# [Records]
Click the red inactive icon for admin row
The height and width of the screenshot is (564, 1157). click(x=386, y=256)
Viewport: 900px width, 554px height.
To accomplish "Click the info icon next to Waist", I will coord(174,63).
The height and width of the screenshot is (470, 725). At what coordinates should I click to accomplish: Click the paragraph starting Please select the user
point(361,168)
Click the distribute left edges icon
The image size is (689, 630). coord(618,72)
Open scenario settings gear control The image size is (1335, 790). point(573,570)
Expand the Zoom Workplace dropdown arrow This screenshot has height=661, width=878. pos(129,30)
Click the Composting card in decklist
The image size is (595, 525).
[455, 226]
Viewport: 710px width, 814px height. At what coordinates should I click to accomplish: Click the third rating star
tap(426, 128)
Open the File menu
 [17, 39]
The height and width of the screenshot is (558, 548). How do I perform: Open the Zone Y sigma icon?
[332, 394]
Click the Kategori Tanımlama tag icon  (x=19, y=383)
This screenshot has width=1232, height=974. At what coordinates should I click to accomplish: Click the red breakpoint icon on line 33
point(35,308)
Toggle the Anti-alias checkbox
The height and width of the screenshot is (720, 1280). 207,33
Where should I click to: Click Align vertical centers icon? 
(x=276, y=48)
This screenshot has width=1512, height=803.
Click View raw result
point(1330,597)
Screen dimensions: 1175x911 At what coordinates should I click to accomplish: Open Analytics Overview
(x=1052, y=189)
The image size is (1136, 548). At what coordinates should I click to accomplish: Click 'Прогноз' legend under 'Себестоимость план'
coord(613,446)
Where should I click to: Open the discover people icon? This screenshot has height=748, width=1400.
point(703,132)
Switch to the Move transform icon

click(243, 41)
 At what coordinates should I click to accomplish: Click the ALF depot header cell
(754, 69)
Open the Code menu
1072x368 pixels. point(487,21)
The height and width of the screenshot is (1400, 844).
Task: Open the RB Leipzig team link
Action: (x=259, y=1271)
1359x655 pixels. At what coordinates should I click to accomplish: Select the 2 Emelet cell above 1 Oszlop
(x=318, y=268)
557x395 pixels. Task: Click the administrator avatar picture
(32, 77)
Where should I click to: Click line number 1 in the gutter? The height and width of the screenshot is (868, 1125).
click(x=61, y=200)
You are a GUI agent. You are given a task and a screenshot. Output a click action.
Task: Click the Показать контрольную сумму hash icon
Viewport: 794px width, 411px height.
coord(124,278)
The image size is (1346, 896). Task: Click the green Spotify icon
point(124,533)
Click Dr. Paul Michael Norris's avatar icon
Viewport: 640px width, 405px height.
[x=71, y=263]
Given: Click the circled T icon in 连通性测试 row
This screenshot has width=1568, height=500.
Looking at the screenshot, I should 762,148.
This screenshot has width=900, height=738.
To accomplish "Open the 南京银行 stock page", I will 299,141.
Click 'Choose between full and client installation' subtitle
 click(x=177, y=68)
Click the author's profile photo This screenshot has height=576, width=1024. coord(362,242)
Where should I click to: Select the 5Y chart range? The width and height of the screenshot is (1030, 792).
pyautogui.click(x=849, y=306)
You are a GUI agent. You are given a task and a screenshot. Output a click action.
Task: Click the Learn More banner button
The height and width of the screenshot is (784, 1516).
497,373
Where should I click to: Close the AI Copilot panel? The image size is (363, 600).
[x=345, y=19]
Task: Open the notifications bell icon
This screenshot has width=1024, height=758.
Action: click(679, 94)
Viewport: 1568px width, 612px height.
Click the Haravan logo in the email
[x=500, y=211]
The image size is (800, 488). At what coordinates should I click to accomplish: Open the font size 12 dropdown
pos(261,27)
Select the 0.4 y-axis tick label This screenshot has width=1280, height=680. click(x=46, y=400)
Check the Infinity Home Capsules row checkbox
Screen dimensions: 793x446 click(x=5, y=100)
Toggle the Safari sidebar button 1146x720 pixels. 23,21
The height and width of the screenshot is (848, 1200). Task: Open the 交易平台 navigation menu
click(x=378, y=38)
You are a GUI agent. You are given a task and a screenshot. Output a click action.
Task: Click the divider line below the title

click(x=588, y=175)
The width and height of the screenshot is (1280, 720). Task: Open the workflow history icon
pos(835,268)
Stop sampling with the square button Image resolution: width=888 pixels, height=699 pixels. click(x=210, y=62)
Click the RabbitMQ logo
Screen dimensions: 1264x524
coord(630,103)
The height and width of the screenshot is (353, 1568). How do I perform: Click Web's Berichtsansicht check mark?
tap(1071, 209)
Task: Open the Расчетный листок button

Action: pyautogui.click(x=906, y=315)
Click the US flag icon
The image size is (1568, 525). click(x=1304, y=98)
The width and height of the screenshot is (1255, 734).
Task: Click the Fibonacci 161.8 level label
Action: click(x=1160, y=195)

# [Task goal]
Filter the entries down to the lines containing "will". Copy each of those lines.

# [Task solution]
To accomplish "Click the info icon next to Waist", I will coord(174,63).
To accomplish "Open the 南京银行 stock page", I will 299,141.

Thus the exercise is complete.